| RECORDS FOR THE TASK |
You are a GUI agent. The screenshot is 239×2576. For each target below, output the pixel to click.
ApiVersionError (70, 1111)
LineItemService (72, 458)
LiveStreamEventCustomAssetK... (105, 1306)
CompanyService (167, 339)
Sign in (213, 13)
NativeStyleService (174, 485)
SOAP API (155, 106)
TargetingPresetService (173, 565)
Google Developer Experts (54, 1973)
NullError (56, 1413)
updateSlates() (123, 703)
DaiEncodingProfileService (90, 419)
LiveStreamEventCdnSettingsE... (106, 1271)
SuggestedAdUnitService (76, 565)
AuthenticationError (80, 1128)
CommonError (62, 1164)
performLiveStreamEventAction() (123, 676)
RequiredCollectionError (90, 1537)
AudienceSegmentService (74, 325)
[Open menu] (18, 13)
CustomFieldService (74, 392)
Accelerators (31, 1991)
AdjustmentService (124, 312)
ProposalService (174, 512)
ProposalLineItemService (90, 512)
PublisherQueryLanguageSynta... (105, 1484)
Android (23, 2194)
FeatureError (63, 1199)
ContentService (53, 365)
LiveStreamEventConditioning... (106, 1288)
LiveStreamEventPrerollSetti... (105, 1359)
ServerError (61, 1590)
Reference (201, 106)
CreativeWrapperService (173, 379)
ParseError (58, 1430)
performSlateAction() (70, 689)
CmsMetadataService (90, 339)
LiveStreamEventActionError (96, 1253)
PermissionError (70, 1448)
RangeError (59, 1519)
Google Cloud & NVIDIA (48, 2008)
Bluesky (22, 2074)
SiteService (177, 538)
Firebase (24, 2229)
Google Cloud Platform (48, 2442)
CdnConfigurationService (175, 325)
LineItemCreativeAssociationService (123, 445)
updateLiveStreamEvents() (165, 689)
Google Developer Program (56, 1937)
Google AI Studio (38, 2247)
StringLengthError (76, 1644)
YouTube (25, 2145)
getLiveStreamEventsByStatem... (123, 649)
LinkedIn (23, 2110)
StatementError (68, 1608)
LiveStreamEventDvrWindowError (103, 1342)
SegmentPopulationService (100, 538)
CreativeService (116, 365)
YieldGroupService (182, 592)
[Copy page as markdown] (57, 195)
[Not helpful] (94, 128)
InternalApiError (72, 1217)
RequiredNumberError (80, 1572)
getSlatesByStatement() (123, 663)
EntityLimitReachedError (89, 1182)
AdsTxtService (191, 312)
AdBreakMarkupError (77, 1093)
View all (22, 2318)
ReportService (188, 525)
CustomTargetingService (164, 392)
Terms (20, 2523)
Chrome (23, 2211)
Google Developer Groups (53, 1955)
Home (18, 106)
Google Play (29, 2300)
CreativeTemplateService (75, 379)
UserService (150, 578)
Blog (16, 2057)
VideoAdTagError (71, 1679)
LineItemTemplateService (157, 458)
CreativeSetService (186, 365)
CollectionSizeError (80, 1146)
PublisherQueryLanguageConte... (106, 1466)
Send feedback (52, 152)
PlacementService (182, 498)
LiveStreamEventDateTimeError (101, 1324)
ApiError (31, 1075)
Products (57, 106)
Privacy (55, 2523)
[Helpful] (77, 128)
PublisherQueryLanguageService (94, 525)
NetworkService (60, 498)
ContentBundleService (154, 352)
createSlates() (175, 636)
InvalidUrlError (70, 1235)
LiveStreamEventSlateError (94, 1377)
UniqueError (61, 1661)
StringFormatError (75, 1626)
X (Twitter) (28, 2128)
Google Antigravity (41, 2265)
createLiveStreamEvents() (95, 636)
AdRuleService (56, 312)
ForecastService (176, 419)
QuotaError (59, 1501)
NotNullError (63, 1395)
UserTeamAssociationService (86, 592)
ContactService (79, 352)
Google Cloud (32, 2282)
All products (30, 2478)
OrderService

| WORK ORDER |
Find where the line with "CommonError (62, 1164)" sits in the material above, then copy exactly from it through the line with "LiveStreamEventConditioning... (106, 1288)". Add no other line.

| ANSWER AREA |
CommonError (62, 1164)
performLiveStreamEventAction() (123, 676)
RequiredCollectionError (90, 1537)
AudienceSegmentService (74, 325)
[Open menu] (18, 13)
CustomFieldService (74, 392)
Accelerators (31, 1991)
AdjustmentService (124, 312)
ProposalService (174, 512)
ProposalLineItemService (90, 512)
PublisherQueryLanguageSynta... (105, 1484)
Android (23, 2194)
FeatureError (63, 1199)
ContentService (53, 365)
LiveStreamEventConditioning... (106, 1288)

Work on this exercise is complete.